# TEXT FOR ANALYSIS
═══

On the 19th of May, 2001 Charlie and Jack, Juniors at the University of Wisconsin at Madison, invite the three girls from downstairs to hang out and try Jack's first successful attempt at home-brewed beer. The beer's pretty good - but in the morning something more extraordinary has occurred than Charlie's fumbling make-out session with his dream girl, Caroline. All five of them awake with a bit of a hangover and new abilities, right out of a comic book.

Each of them has gained one of the more typical powers from our dreams of wish-fulfillment. Caroline, who feels ignored by her globe-trotting cougar mom, can fly. Jack gets mistaken for a big clumsy lunkhead, but now the local farmboy and Chem major is the fastest man alive. Short, bookish study-grind Mary Beth can toss cars around like nerf balls. Charlie, a good-natured but vague and unfocused slob becomes a mind-reader. Harriet is the daughter of a Madison P.D. detective and is haunted by a horrible incident in her past, so she gets the relatively lame power of invisibility. Almost immediately they all decide to band together as a superhero team.

Mary Beth purchases a stack of essential research from an amazingly helpful and informative woman at the local comic book store. Caroline whips up some Lycra costumes in primary colors. Everybody goes to Jack's family farm to practice a few martial-arts moves Harriet picked up. Now properly prepared, they go off to fight crime, foiling an armored car heist on their very first day. At first this has all the makings of a comedy, and I immediately thought of the comic book Freshman by Seth Green and Hugh Sterbakov. Although there are several very funny moments, Schwartz wants us to take his story seriously. This is meant to be a sober, realistic examination of normal confused, insecure kids thrust into fantastic circumstances. The characters are realistically portrayed and believable, but their powers are pure fantasy. The new heroes make no attempt to find out how any of this could possibly be happening. "Hey, I can fly! Well that's weird. Better get me a costume." Magic beer, really?

The powers are also utterly inconsistent with physics. A 5'2" girl stops a speeding car as if it had smashed into a wall. Her outfit gets torn but she hasn't budged an inch. Does she have some sort of force field like Alan Moore used with Miracleman? Apparently that's none of our business, because no explanation is ever given for any of these miraculous feats. Forgive a nerd for nit-picking, but David Schwartz is an avowed comic book fan and should really have known better. I wouldn't want to wade through pages of Character Stats and technobabble, but if he wants to play in a realistic world, he should observe the rules.

Schwartz's characters are well-written with actual depth and personal backgrounds that live and breathe. The passages about Jack and his family coming to grips with his father's losing battle with cancer are especially moving. Like young people anywhere, they also struggle with demanding classes, crummy jobs, and disastrous romances. Most of the cast is very believable, maybe too much so. They are likable, normal - and ultimately, not very interesting.

═══

Stored data entries
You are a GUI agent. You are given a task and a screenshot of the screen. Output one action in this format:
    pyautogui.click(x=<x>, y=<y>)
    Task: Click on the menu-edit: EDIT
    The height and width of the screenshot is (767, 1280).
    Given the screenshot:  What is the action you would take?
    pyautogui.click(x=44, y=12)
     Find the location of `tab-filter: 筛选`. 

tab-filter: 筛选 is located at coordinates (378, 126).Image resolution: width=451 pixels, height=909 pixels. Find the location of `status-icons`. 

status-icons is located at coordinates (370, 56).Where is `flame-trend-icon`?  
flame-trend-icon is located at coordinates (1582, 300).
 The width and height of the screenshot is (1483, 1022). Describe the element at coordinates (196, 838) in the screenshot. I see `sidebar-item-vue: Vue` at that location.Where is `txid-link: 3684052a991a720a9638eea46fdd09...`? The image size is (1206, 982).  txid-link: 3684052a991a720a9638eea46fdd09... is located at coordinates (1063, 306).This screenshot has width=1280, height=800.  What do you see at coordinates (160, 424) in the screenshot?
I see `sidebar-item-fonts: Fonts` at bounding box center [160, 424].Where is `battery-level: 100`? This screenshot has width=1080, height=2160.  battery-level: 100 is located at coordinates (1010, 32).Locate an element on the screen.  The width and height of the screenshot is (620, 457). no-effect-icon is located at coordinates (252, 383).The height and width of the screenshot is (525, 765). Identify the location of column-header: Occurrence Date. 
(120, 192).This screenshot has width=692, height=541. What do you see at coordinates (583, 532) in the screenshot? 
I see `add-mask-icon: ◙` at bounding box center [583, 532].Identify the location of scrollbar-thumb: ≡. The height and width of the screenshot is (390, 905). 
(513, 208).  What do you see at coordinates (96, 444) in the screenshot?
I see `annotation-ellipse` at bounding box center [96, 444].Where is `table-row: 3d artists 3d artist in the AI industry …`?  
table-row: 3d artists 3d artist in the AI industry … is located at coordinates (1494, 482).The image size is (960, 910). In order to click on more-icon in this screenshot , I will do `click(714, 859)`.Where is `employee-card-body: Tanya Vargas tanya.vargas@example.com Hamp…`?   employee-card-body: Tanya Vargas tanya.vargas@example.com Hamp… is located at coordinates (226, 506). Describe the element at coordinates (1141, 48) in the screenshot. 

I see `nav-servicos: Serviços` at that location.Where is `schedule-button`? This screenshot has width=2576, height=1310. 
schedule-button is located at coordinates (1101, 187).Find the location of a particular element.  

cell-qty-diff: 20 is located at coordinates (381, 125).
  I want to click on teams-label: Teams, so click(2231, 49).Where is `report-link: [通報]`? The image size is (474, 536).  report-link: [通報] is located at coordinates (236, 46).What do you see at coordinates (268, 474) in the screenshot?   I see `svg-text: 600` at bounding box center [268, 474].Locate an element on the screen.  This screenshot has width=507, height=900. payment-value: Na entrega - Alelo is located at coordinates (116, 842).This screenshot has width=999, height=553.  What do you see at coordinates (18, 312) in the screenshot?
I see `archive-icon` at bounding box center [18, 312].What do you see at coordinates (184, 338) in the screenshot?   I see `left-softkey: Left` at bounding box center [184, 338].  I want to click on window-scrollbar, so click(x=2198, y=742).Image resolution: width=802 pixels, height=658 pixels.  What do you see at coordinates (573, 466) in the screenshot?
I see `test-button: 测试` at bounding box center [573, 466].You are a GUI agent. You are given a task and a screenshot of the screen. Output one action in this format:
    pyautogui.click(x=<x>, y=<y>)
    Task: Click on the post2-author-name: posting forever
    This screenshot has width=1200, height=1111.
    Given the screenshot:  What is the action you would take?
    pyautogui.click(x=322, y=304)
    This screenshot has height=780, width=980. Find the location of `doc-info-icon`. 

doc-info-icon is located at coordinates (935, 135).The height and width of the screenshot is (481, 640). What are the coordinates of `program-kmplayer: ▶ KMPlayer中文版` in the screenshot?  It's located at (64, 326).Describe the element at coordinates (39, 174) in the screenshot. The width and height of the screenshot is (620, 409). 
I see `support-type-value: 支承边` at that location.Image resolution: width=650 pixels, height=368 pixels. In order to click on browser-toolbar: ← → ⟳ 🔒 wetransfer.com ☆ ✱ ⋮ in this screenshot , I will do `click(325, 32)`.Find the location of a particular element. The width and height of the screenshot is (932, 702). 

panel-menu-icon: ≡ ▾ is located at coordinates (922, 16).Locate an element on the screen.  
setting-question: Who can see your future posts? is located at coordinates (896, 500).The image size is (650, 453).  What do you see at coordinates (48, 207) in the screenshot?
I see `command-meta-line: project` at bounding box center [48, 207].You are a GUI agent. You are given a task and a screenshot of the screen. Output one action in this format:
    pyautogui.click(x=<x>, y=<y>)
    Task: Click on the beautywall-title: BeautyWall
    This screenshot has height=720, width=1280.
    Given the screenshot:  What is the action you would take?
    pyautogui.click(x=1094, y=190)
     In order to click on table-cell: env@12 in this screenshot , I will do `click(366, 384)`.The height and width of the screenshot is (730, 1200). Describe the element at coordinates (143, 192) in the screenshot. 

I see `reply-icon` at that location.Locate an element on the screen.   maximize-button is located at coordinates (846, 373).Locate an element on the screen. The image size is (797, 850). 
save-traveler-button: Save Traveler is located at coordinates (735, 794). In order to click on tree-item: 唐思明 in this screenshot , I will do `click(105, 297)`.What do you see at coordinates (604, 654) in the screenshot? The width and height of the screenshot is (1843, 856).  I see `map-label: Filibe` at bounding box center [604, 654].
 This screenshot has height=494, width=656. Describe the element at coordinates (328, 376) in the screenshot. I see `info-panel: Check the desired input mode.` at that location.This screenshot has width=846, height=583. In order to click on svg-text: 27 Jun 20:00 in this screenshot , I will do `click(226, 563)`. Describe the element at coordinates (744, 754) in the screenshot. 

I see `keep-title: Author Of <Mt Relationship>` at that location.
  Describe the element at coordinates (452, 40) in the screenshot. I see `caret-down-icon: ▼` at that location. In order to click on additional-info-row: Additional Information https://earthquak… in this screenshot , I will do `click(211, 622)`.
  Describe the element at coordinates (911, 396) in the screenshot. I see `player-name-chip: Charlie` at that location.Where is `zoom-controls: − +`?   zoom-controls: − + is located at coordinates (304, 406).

═══

Write out the passage of the book review that opens with the words containing "The powers are" and closes with "observe the rules.". The records aren't needed for any of this.

The powers are also utterly inconsistent with physics. A 5'2" girl stops a speeding car as if it had smashed into a wall. Her outfit gets torn but she hasn't budged an inch. Does she have some sort of force field like Alan Moore used with Miracleman? Apparently that's none of our business, because no explanation is ever given for any of these miraculous feats. Forgive a nerd for nit-picking, but David Schwartz is an avowed comic book fan and should really have known better. I wouldn't want to wade through pages of Character Stats and technobabble, but if he wants to play in a realistic world, he should observe the rules.